- _Dataset content_:
********
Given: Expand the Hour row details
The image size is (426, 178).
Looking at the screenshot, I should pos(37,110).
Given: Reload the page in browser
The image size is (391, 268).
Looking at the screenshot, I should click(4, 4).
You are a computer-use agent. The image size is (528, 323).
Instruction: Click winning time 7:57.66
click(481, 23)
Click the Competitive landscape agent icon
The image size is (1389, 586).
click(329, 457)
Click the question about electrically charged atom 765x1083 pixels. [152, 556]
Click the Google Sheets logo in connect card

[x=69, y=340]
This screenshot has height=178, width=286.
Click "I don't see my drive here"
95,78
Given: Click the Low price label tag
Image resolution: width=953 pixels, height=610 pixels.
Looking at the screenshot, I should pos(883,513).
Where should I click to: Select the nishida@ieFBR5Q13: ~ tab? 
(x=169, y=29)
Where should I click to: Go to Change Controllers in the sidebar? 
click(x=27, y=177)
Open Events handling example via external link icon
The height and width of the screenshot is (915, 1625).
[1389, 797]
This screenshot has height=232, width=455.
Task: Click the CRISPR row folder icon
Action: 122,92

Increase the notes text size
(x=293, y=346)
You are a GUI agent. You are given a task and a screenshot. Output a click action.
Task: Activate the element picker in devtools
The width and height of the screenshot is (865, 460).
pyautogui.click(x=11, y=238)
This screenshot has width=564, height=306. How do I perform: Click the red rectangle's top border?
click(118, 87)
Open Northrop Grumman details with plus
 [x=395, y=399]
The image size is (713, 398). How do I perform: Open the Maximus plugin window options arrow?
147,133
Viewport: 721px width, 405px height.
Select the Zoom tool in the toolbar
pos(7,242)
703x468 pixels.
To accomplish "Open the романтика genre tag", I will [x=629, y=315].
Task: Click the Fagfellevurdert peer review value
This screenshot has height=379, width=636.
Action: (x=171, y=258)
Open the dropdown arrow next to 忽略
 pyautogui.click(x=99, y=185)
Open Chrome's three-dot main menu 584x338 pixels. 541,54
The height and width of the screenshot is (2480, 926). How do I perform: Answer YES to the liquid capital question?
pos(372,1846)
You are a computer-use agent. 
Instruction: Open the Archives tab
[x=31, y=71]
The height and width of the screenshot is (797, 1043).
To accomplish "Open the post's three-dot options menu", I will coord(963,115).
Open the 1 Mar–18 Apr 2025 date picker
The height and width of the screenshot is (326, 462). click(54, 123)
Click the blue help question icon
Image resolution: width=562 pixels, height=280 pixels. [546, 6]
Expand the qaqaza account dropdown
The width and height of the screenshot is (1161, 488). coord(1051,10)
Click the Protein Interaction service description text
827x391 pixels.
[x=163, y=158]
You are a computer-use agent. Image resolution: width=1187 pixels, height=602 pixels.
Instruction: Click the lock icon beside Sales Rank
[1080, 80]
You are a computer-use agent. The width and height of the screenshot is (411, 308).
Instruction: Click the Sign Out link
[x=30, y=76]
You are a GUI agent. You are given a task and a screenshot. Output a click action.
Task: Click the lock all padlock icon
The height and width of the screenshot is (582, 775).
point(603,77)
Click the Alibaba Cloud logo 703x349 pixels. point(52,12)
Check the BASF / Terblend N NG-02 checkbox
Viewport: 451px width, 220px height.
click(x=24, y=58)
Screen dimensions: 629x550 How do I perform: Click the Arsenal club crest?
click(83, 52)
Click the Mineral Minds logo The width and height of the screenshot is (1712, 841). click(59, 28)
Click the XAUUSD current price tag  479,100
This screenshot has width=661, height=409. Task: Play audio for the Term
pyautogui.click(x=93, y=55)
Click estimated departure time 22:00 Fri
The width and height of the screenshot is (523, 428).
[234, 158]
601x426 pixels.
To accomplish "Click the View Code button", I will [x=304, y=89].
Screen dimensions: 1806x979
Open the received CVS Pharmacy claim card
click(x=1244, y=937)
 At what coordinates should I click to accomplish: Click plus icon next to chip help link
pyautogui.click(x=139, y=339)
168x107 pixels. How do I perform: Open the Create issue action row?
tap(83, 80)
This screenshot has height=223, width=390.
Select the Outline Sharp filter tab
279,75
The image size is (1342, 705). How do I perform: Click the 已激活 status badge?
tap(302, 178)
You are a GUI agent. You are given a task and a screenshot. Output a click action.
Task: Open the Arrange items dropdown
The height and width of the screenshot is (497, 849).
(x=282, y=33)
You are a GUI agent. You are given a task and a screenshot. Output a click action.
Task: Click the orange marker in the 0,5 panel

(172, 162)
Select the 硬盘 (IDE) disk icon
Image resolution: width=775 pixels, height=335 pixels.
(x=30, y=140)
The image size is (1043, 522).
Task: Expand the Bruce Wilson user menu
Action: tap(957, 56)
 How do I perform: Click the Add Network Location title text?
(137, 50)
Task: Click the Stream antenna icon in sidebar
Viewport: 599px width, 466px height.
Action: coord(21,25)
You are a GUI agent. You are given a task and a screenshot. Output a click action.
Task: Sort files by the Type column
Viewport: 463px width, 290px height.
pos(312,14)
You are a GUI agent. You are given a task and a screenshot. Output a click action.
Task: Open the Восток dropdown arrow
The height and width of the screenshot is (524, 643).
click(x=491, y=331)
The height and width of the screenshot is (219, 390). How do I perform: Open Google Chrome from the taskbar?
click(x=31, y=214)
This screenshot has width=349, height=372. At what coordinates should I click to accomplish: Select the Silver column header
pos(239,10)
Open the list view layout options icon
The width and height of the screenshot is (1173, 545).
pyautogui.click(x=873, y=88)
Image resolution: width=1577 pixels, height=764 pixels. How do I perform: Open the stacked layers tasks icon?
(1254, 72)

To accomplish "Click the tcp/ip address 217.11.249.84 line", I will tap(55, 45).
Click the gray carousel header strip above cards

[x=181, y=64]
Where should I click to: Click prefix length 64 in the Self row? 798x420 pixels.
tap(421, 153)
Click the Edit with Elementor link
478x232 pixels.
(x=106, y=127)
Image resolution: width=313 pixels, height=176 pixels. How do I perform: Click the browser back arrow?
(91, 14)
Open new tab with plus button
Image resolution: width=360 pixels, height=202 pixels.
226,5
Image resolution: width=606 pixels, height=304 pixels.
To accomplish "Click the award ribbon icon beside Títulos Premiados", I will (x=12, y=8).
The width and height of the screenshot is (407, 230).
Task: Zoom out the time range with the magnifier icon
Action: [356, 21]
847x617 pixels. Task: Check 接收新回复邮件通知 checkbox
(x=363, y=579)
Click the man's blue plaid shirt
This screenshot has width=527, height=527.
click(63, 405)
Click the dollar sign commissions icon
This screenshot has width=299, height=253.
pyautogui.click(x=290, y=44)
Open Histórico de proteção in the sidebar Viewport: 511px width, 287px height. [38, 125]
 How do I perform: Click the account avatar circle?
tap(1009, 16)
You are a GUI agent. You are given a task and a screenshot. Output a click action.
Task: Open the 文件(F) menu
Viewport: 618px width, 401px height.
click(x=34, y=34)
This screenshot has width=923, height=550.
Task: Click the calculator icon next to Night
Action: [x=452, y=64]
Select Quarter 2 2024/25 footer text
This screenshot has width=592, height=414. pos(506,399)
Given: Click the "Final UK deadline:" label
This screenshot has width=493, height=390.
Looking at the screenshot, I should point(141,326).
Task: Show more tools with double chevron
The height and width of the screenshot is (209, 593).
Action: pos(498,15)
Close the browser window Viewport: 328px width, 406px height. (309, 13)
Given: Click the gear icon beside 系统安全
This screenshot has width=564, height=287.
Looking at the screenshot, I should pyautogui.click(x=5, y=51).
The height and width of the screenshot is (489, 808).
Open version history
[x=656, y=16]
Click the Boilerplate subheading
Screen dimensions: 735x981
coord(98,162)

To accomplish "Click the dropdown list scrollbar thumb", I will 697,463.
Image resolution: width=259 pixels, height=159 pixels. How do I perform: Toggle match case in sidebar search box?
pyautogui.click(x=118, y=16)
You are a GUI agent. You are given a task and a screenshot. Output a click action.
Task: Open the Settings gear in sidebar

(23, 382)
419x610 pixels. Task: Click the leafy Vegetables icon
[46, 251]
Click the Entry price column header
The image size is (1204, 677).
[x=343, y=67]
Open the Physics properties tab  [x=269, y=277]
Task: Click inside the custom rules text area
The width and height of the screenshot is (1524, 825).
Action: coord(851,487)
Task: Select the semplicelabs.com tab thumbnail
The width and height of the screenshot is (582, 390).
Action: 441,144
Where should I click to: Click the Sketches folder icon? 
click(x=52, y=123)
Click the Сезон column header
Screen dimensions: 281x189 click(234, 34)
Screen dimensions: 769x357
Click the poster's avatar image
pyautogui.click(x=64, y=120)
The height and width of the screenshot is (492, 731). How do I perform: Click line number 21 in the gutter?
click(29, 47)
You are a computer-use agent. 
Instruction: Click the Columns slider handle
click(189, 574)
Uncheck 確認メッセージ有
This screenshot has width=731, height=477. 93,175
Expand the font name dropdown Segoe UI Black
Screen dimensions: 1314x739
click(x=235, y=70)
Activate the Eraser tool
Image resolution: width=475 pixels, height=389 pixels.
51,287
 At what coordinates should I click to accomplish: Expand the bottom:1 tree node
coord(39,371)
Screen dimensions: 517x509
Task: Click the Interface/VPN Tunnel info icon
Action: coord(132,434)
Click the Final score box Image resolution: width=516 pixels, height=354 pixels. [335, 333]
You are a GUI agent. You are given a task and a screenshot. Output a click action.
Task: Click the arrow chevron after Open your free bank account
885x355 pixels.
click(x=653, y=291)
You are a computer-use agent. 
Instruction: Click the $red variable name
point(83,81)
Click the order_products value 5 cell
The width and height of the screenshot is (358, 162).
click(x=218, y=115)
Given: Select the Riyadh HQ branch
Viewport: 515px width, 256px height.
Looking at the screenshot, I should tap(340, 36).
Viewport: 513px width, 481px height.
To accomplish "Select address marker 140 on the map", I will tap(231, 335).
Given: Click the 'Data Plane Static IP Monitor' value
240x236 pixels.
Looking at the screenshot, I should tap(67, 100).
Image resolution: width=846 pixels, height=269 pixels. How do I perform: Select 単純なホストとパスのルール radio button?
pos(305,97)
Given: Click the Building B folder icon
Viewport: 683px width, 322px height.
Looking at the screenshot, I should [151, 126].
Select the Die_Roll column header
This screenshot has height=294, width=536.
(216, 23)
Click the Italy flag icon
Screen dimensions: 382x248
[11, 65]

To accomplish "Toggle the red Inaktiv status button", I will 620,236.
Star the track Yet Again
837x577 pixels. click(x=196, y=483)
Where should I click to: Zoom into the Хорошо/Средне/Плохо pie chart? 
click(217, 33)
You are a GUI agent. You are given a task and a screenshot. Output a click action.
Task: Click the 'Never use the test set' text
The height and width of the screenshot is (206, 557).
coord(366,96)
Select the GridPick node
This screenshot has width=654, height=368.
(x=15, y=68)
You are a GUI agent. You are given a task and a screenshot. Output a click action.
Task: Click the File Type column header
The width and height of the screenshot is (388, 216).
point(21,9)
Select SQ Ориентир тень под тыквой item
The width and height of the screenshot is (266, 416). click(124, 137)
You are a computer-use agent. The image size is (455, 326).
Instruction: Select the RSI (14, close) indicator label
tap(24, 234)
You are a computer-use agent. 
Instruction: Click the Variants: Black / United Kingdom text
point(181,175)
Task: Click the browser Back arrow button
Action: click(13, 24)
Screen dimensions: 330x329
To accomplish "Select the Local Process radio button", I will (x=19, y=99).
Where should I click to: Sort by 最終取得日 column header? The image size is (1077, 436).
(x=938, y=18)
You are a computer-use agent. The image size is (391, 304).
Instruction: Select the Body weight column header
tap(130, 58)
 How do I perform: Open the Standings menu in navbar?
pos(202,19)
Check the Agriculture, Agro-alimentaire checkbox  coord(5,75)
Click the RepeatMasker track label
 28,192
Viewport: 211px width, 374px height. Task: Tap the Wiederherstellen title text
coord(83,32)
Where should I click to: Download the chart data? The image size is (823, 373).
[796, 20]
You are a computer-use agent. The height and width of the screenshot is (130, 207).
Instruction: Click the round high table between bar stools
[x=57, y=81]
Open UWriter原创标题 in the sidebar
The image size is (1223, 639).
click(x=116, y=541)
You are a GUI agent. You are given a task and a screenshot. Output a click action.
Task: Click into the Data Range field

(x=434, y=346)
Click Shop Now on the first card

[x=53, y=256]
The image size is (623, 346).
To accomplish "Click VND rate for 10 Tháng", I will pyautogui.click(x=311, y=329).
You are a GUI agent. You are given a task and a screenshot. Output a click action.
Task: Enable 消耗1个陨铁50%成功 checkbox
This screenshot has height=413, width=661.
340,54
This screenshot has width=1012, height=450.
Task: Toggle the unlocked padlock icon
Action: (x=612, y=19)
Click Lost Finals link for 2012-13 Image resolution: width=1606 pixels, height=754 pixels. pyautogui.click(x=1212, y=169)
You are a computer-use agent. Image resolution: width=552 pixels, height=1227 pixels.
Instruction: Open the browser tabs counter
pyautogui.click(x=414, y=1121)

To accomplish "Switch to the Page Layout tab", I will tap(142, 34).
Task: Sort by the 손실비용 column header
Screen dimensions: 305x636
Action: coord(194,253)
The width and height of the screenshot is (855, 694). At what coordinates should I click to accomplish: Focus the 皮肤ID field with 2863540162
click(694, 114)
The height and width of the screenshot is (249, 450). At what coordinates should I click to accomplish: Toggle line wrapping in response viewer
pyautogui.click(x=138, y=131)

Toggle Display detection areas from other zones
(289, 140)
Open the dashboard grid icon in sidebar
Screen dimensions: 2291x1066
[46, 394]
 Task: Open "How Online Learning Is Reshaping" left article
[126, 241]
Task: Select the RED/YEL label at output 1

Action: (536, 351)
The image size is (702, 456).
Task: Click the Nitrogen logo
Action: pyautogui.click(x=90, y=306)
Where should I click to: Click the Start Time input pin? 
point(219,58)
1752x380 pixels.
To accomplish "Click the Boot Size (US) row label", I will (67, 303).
********
Lines with "computer" in the records above: copy every one of them.

You are a computer-use agent. The image size is (528, 323).
You are a computer-use agent. 
You are a computer-use agent. Image resolution: width=1187 pixels, height=602 pixels.
You are a computer-use agent. The width and height of the screenshot is (411, 308).
You are a computer-use agent. 
You are a computer-use agent. 
You are a computer-use agent. The image size is (455, 326).
You are a computer-use agent. 
You are a computer-use agent. The image size is (391, 304).
You are a computer-use agent. The height and width of the screenshot is (130, 207).
You are a computer-use agent. Image resolution: width=552 pixels, height=1227 pixels.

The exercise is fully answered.